Шрифт:
Интервал:
Закладка:
Каюсь, мне подобная логика кажется сомнительной, да к тому же мучает любопытство: неужели профессор из Торонто всерьез полагал, что у человека, решившего свести счеты с жизнью (на минуту примем суицидальную версию), не было для этого более серьезного повода, нежели стремление следовать «поведенческому коду» французских сюрреалистов с их пресловутой программой «случайного самоубийства»?
Помимо весьма своеобразного «дедуктивного метода» не пренебрегает Л. Ливак и тем, что недоброжелатели назвали бы откровенной подтасовкой.
Так, в «теоретической» главе «Опыт изгнанничества как культурное построение», в которой автор заводит речь о построенной по французским образцам «идеальной модели эмигрантской литературы», утверждается, что многие критики русского зарубежья отчетливо осознавали зависимость молодых эмигрантских писателей от французской литературы (P. 28). Мысль сама по себе вполне здравая, хотя и никак не подтверждается цитатами. Автор ограничивается сноской (уже 78-й по счету), отсылающей в примечания к первой главе (P. 222), где дается только перечень статей – Владимира Вейдле, Константина Мочульского, Юрия Мандельштама, Марка Слонима, – по всей видимости, подтверждающих авторский тезис.

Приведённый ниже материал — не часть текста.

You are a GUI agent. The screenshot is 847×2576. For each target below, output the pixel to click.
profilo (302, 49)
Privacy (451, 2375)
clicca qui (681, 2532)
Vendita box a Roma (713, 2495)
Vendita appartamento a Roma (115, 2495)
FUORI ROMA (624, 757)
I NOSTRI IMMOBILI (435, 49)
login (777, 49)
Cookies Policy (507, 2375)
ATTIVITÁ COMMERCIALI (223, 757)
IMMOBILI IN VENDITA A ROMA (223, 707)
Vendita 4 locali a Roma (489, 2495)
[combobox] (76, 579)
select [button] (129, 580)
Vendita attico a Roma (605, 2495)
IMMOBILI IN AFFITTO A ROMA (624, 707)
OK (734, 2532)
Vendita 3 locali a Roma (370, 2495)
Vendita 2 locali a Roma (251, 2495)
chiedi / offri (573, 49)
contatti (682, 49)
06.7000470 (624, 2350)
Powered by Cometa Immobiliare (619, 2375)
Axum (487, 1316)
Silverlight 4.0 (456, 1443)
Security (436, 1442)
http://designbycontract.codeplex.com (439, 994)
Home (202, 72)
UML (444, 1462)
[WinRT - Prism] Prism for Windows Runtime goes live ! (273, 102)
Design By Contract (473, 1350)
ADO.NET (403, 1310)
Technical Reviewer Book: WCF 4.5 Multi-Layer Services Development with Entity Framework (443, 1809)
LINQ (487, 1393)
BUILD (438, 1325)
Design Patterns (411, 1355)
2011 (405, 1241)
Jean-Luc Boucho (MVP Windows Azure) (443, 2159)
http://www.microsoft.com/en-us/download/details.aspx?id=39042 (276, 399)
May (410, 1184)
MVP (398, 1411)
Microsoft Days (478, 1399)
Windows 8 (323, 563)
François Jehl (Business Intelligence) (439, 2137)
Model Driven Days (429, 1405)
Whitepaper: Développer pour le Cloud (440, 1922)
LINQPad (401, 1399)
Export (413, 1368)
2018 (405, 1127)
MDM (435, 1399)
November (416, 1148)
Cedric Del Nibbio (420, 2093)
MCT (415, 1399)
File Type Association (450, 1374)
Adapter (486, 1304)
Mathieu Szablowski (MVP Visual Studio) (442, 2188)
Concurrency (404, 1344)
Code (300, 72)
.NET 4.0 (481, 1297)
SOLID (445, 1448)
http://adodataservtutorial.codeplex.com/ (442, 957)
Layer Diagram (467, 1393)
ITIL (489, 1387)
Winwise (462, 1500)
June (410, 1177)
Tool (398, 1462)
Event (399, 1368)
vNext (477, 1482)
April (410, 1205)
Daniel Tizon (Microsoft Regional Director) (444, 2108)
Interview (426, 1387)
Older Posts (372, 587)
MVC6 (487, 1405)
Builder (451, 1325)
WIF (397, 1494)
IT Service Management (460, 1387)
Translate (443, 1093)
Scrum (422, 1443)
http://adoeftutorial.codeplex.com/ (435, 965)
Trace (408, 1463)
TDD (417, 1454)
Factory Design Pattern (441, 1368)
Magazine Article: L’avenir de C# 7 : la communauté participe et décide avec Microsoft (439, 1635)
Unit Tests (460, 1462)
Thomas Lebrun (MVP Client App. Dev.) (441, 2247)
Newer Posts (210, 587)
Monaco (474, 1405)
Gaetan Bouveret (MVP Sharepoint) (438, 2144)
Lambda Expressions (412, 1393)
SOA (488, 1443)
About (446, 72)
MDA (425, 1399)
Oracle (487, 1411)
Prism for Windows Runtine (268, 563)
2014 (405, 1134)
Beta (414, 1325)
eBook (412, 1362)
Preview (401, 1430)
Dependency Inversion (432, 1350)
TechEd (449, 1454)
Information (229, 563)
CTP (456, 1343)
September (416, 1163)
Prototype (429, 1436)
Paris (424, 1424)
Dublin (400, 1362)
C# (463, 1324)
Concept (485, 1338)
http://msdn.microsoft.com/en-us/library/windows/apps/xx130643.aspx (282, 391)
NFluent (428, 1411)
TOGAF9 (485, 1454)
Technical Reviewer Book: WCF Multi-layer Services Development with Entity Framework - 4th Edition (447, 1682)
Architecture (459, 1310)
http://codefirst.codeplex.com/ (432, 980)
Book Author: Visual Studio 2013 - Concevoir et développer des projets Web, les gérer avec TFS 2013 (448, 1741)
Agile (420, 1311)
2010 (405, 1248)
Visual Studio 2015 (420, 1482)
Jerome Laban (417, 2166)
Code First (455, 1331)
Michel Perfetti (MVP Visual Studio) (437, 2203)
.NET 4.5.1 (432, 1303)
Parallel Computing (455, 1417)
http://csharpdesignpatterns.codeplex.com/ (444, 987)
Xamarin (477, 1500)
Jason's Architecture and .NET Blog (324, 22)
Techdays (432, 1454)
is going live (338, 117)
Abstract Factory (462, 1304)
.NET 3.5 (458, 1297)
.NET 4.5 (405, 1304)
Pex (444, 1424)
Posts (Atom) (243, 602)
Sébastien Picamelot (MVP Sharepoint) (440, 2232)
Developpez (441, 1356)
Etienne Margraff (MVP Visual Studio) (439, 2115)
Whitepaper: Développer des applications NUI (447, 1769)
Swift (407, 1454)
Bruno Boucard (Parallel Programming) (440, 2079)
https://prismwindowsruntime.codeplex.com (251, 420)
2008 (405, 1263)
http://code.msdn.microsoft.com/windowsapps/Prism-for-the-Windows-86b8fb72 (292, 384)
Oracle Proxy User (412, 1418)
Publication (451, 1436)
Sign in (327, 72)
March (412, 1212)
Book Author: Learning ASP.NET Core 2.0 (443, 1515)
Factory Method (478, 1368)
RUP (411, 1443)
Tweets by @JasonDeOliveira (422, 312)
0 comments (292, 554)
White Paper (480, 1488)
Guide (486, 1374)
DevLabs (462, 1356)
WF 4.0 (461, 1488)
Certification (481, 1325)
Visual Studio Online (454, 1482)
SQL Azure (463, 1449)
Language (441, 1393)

Из исследовательской дотошности я решил проверить автора и заказал номера газет с указанными статьями… И что же вы думаете: ни в одной из них – ни в кисловатых рецензиях Юрия Мандельштама на «Дневник обманутого человека» Дриё Ла Рошеля и «Дневник писателя» Жюльена Грина, ни в памфлете «Гибель литературы» Марка Слонима, направленном против пессимистичных воззрений Георгия Адамовича на литературу и смысл творчества, ни в статьях Константина Мочульского («Кризис воображения», «Романтизм и мы», «Новый человек») и Владимира Вейдле («Человек против писателя» и «Новое во французской беллетристике») – нигде нет ни слова, которое не то чтобы подкрепляло авторское утверждение, но хоть как-то соотносилось с ним! Разве что шпилька, которую походя Слоним подпустил Адамовичу: «В одной из своих книг Андре Жид, под сильным влиянием которого находится Адамович…» И всё! Из десятка статей – одно вскользь брошенное замечание. Так это делается в Торонто?!
Допускаю, что тут не злой умысел, что произошел чисто технический сбой: автор просто запутался в собственных ссылках и из чистой экономии места свои суждения далеко не всегда подкрепляет цитатами, предпочитая дать сноску и отправить не в меру любопытного читателя сначала в примечания, где указываются несколько фамилий и названий, затем в список литературы, где даются полные выходные данные книги или статьи, затем… (Впрочем, я не уверен, что кто-либо из англоязычных читателей повторит мой однократный подвиг и, дабы проверить точность и обоснованность того или иного утверждения, потащится в библиотеку перерывать эмигрантскую или французскую периодику семидесятилетней давности.) Однако после таких проколов меня уже не оставляло подозрение, что автор просто-напросто дурачит англоязычную публику.
Некоторые умозаключения, извлекаемые Ливаком из художественных текстов, иначе как розыгрышем и назвать нельзя.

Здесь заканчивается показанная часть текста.